FAA To Allow Own-ship Display on EFB Apps

 - November 15, 2017, 5:36 AM
New FAA guidance allows commercial operators to use own-ship position information on iPad apps in all phases of flight. Shown here, an Emirates A380 near the North Pole on ForeFlight Performance Plus with Jeppesen charts.

The FAA has signaled a sea-change in its attitude about display of own-ship position on electronic flight bags (EFBs) and has issued new Advisory Circular (AC) guidance supporting that feature in all phases of flight. The agency also is stepping back from in-depth involvement with operators in managing their EFB programs.

AC120-76D replaces the -C version issued in 2014, which for commercial operators specifically prohibited use of geo-referencing or own-ship position display while using moving-map features in the air. Use of geo-referencing on the ground was previously considered acceptable by the agency.

This new guidance applies to Part 91, 91K, 121, 125 and 135 operators, but only 91K through 135 operators are required to seek FAA approval of their EFB programs. Part 91 operators can use EFBs as they wish, without formal approval, and many pilots have been using geo-referenced moving maps and approach charts to aid situational awareness since the iPad entered the market in 2010.

In an effort to quell the use of own-ship position displays while flying, the FAA encouraged EFB app developers to add a switch to turn off geo-referencing.

Under the new version of the AC, the FAA said it “is removing its previous prohibition on the display of aircraft location during flight on various EFB applications. Previously, this function was available only on the ground.”

The other significant update is that operators will be able to make changes to their EFB programs without contacting their FAA principal inspector, according to the FAA. Previously, if an operator wanted to use a new feature in an updated version of the app, then coordination with the principal inspector was required.

The FAA explained the other changes: “Specifically, the new policy eliminates all guidance associated with EFB classification, clarifies the definition of an ‘EFB’ and reorganizes EFB application software types according to safety importance.”

This means no more EFB classes 1, 2 and 3. And the new definition of an EFB is simple: “a device displaying EFB applications.” EFB software application types are now categorized according to safety level, with A being the highest, followed by B.

Added Value for Operators

A variety of stakeholders helped the FAA craft the new EFB guidance, including other regulators, the ICAO Operations Panel and industry participants, such as app developer ForeFlight.

According to ForeFlight co-founder and CEO Tyson Weihs, the new guidance will be a huge benefit for professional pilots “in operations that previously were unable to utilize own-ship position due to the restrictions imposed by prior ACs.”

Pilots have been enjoying the benefits of own-ship position since the iPad brought tablet computers into widespread use. “Nearly every pilot flying with an iPad since then has observed first hand the benefits that own-ship provides—situational awareness on a taxi chart, approach plate or en route—and especially when paired with in-flight weather receivers,” he said.
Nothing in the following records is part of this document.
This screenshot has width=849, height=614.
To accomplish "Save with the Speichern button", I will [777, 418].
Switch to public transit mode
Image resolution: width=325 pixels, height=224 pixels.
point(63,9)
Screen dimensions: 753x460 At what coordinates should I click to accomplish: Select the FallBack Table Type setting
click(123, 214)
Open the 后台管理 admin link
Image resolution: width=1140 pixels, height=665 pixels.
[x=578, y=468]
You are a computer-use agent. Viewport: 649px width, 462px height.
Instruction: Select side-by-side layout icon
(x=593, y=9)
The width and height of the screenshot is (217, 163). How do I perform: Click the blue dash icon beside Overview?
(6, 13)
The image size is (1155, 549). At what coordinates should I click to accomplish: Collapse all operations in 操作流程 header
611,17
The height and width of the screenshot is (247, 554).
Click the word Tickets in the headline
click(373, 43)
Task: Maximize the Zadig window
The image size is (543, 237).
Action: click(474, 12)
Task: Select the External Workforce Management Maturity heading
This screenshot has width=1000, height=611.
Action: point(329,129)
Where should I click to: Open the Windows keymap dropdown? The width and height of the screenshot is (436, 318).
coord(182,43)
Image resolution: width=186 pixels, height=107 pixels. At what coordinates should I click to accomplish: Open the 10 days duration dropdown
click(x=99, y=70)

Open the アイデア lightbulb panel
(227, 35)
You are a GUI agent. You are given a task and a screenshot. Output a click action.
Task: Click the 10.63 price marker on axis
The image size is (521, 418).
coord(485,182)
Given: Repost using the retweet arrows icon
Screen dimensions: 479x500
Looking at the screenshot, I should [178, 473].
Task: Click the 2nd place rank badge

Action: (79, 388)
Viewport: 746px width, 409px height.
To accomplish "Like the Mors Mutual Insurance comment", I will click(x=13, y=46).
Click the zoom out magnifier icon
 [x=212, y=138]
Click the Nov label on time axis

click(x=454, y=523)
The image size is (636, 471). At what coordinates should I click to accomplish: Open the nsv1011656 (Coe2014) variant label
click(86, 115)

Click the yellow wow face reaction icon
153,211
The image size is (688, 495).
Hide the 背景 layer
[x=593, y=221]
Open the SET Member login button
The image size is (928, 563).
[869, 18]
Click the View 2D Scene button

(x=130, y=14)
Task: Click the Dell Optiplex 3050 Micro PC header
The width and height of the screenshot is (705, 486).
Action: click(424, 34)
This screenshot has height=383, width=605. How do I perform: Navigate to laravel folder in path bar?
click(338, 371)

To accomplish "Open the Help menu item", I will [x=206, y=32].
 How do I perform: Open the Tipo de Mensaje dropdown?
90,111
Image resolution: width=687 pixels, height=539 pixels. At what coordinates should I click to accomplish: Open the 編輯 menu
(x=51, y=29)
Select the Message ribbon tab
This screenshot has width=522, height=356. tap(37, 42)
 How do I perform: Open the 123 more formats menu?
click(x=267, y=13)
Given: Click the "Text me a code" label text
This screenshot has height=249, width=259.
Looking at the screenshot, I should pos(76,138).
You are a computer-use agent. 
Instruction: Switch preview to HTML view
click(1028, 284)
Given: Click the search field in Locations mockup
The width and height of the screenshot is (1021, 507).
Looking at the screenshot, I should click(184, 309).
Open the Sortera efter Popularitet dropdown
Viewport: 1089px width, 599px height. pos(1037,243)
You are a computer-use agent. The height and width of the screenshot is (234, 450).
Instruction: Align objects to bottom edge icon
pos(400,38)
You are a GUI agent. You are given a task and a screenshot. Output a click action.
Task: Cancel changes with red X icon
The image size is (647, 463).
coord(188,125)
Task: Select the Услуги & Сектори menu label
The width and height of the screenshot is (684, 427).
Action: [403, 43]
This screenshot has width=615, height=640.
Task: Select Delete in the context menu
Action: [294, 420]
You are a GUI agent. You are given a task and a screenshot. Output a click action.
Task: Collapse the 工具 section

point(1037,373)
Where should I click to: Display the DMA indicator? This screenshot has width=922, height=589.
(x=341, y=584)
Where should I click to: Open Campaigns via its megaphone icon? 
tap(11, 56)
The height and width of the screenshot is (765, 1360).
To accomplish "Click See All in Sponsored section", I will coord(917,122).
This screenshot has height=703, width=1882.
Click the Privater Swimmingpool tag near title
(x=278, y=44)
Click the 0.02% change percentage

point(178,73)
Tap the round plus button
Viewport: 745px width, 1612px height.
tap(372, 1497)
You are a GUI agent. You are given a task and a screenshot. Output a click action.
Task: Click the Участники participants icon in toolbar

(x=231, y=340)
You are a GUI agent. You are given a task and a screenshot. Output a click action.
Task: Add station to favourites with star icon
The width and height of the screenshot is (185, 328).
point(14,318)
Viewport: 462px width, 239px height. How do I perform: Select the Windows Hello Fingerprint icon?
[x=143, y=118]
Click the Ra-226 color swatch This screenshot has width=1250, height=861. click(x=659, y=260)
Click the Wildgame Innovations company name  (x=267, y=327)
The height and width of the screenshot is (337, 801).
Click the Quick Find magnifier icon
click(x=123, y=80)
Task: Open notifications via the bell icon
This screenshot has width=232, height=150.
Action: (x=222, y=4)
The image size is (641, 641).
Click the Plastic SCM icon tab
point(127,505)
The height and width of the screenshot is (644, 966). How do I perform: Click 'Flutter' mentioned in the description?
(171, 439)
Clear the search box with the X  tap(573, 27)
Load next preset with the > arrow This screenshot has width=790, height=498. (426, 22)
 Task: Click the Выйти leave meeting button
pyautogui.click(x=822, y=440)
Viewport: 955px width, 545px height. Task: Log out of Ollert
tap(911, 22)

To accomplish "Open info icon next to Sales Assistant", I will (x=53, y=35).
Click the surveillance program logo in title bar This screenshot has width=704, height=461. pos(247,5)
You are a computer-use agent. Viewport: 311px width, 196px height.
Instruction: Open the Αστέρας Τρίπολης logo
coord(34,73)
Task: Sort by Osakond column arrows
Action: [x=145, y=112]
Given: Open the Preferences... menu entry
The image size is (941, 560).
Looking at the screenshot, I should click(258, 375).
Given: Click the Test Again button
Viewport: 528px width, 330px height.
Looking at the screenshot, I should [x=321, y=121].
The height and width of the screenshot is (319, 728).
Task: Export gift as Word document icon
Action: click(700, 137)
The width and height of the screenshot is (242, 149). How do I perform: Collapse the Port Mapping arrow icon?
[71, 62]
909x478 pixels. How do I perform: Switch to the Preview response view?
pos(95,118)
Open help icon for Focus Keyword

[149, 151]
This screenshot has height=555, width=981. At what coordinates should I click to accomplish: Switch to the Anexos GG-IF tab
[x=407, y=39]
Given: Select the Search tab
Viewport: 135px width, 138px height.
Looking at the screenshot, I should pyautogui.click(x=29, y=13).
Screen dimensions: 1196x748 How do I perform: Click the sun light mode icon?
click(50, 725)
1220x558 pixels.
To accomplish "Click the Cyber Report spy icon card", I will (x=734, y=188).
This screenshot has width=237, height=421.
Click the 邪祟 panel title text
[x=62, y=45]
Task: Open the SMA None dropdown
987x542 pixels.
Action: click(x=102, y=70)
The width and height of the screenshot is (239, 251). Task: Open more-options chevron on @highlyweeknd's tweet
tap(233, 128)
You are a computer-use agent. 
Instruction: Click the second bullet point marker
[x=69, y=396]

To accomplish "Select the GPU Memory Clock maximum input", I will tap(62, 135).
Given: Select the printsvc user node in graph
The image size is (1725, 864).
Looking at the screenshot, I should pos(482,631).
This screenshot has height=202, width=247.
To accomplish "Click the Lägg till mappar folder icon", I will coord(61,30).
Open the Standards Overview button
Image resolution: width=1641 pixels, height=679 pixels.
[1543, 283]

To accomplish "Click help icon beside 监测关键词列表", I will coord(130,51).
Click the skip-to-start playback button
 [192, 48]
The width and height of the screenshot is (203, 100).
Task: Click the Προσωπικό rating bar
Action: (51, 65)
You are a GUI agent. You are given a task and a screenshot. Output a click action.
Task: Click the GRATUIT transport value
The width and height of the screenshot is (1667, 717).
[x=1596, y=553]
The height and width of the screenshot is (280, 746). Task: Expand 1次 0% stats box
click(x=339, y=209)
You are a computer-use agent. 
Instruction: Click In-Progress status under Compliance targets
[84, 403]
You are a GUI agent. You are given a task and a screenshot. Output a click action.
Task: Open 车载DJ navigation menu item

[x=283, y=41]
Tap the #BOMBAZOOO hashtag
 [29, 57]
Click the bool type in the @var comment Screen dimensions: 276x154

What helped convince the FAA to make the switch concerning own-ship position display is that companies such as ForeFlight designed the apps to assess the quality of position information. Weihs explained, “What the FAA saw—with input from industry and operators—was that there are sufficient ways to mitigate the concerns they had about display of own-ship position. I think they also understood the value, but they had to get comfortable [with] the ways that companies like ForeFlight use information about the quality of the position source/information to remove own-ship position from the display when the GPS accuracy [quality of the position information] exceeded a threshold.”

Weihs sees the FAA’s move as a huge boon for commercial operations. “This paves the way to unlocking substantial value from flight apps like ForeFlight or Jeppesen FliteDeck Pro,” he noted. (The two companies are working together under an alliance agreement.)

Many other EFB app developers will benefit from this new FAA guidance, for example, Honeywell and its GoDirect FlightBag Pro app, which combines flight planning with performance calculations and real-time weather updates, as well as display of own-ship position on a moving-map. The combination of powerful EFBs with growing availability of airborne Internet connectivity on many aircraft gives pilots access to an extraordinary amount of useful information.

“Now that pro-operators can display own-ship in all phases of flight,” Weihs continued, “apps can assist with tasks like inflight re-planning from present position to destination when combined with our high-performance flight planning engine, identify paths around weather, advise the pilot on route changes or altitude changes for smoother rides, pro-actively enable flight crews to request re-routes based on weather, and most importantly, show pilots where they are in relation to radar echoes, icing and turbulence. The value this could unlock for flight operations is easily measured in the billions of dollars, globally.”